EX-99.6 9 dex996.htm FORM OF NOTICE OF OFFER TO EXCHANGE Form of Notice of Offer to Exchange

Exhibit 99.6

This announcement is neither an offer to exchange nor a solicitation of an offer to exchange cash and AirTran Common Stock (as defined below). The Exchange Offer (as defined below) is made only by the Prospectus (as defined below), the letter of transmittal and related Exchange Offer materials and any amendments or supplements thereto, and is being made to all holders of shares of Midwest Air Group, Inc. Common Stock. AirTran Holdings, Inc. is not offering to exchange, or soliciting any offers to exchange, cash and AirTran Common Stock pursuant to the Exchange Offer in any jurisdiction in which those offers or exchanges would not be permitted. In those jurisdictions in the United States where the securities, blue sky or other laws require the Exchange Offer to be made by a licensed broker or dealer, the Exchange Offer shall be deemed to be made on behalf of Galena Acquisition Corp. by Morgan Stanley & Co. Incorporated and Credit Suisse Securities (USA) LLC (the “Dealer Managers”), or by one or more registered brokers or dealers under the laws of such jurisdiction.

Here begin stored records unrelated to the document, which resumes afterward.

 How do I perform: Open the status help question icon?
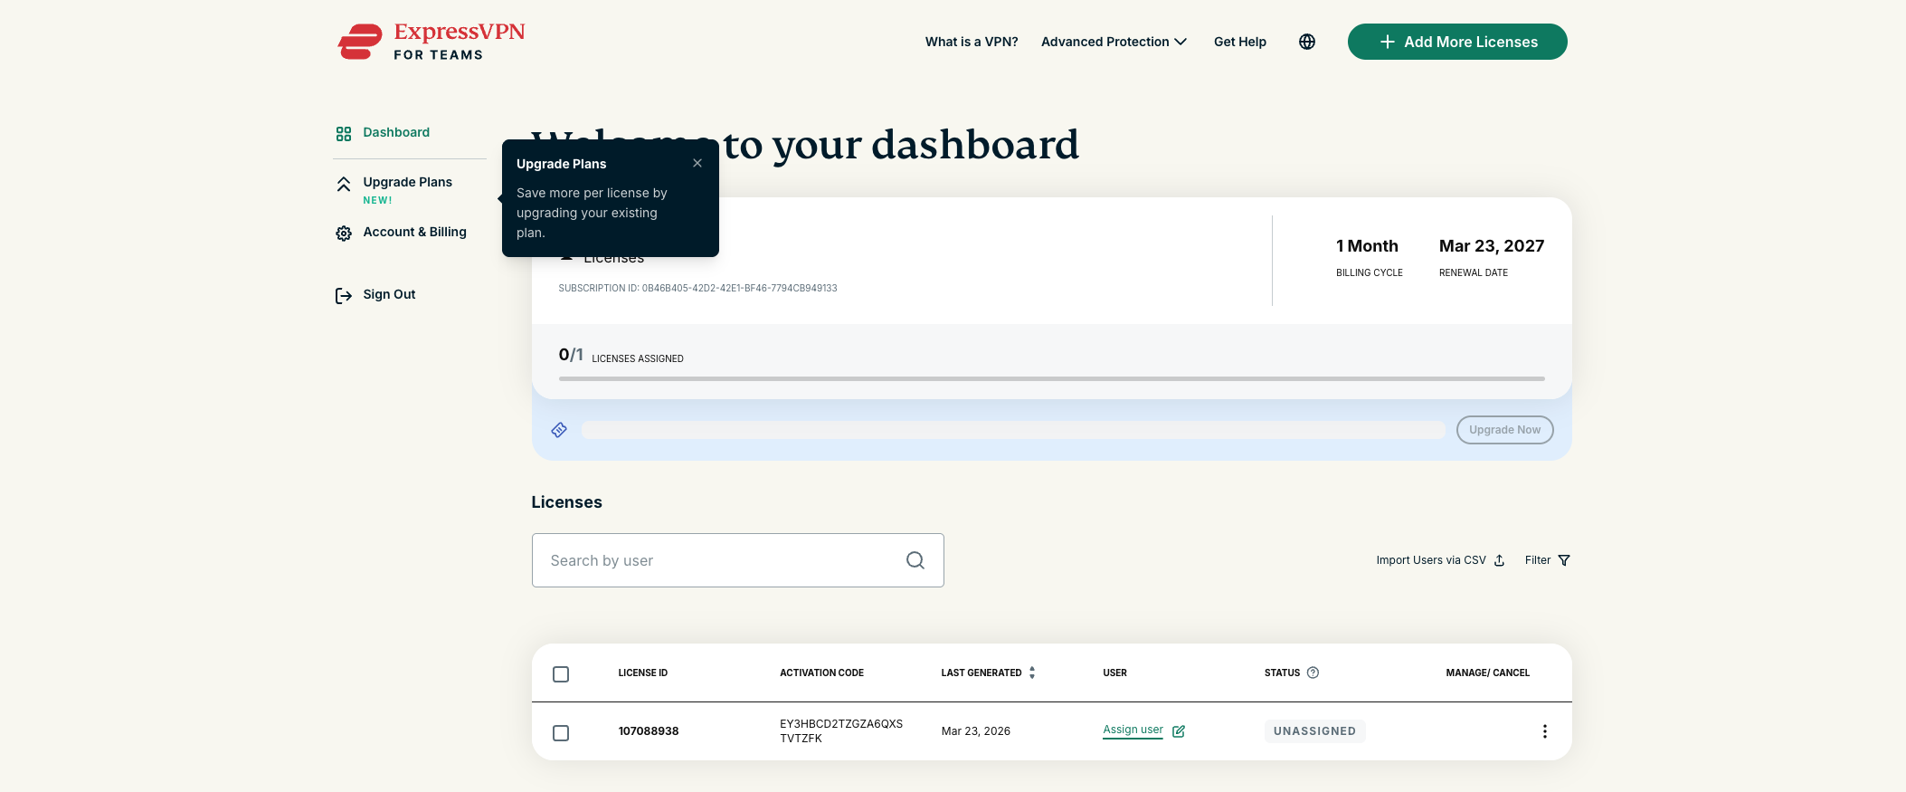(1313, 673)
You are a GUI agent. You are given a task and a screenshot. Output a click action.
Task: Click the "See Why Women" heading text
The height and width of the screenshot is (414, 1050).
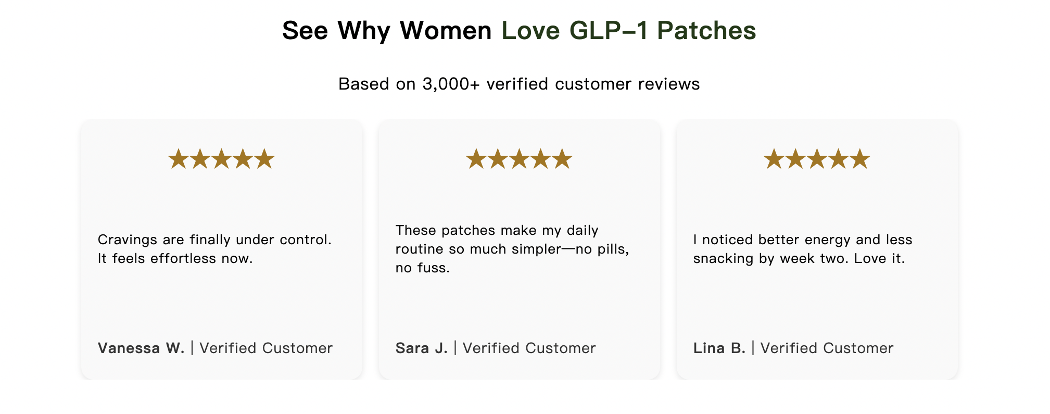tap(387, 30)
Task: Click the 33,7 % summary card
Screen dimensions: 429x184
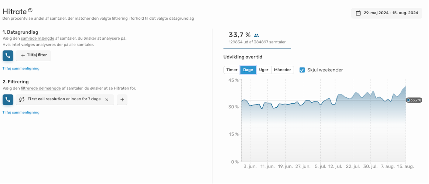Action: 257,38
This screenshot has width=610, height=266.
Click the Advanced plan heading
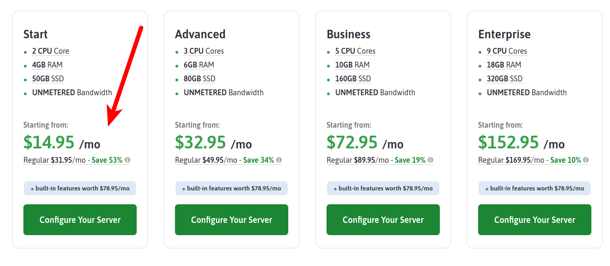click(x=200, y=34)
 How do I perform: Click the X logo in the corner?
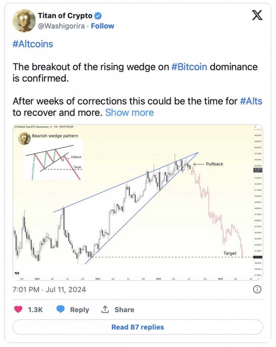coord(256,15)
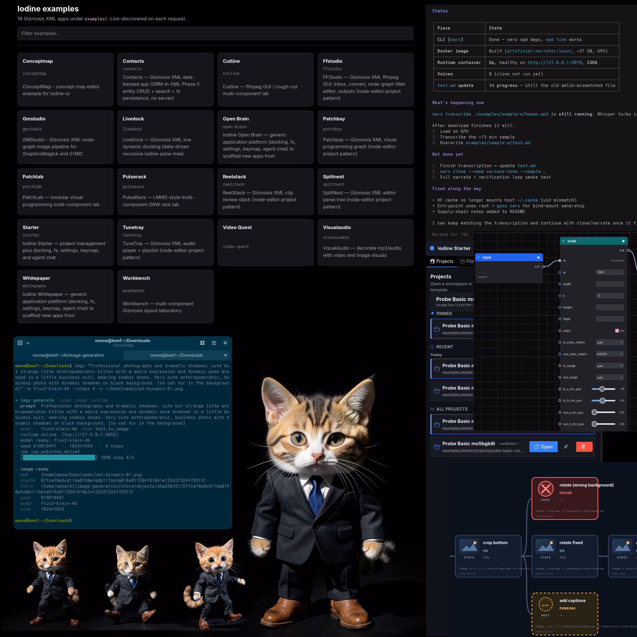Open the http://127.0.0.1:8010 link
The image size is (637, 637).
pyautogui.click(x=555, y=62)
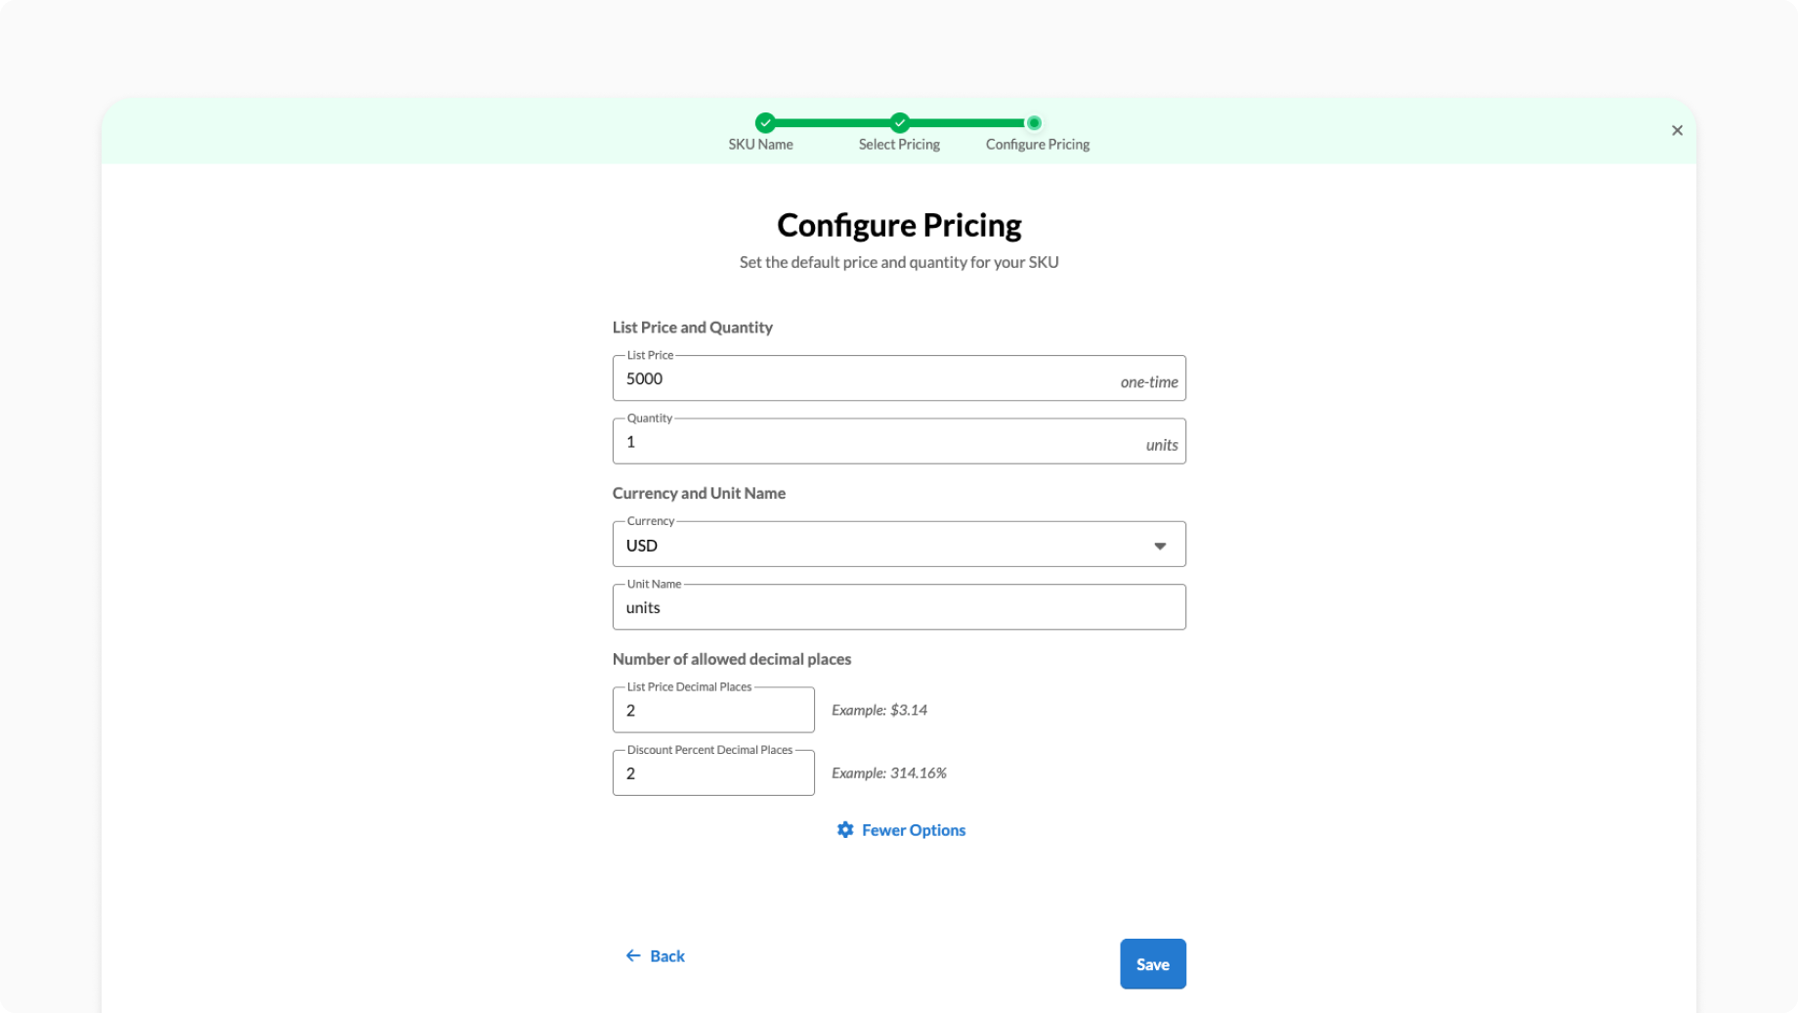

Notice of Offer to Exchange

Each Outstanding Share of Common Stock

(Including the Associated Preferred Stock Purchase Rights)

of

MIDWEST AIR GROUP, INC.

for $15.00 consisting of

$9.00 in Cash and

0.5842 of a Share of AirTran Holdings, Inc. Common Stock

by

Galena Acquisition Corp., a wholly-owned subsidiary of

AIRTRAN HOLDINGS, INC.

AirTran Holdings, Inc., a Nevada corporation (“AirTran”), through its wholly-owned subsidiary, Galena Acquisition Corp., a Delaware corporation (“Galena”), is offering to exchange (the “Exchange Offer”) for each outstanding share of common stock, together with, if still outstanding, the associated common stock and Series A Junior Participating Preferred Stock Purchase Rights (the “Midwest Common Stock”), of Midwest Air Group, Inc., a Wisconsin corporation (“Midwest”), consideration consisting of a combination of cash and AirTran common stock, par value $0.001 per share (the “AirTran Common Stock”), subject to the terms and conditions of the prospectus and offer to exchange and accompanying letter of transmittal. This amount is comprised of $9.00 in cash, without interest, and 0.5842 shares of AirTran Common Stock. Such cash and shares of AirTran Common Stock had an aggregate value of $15.00 as of March 30, 2007. In addition, holders of Midwest Common Stock will receive cash instead of any fractional shares of AirTran Common Stock to which they may be entitled.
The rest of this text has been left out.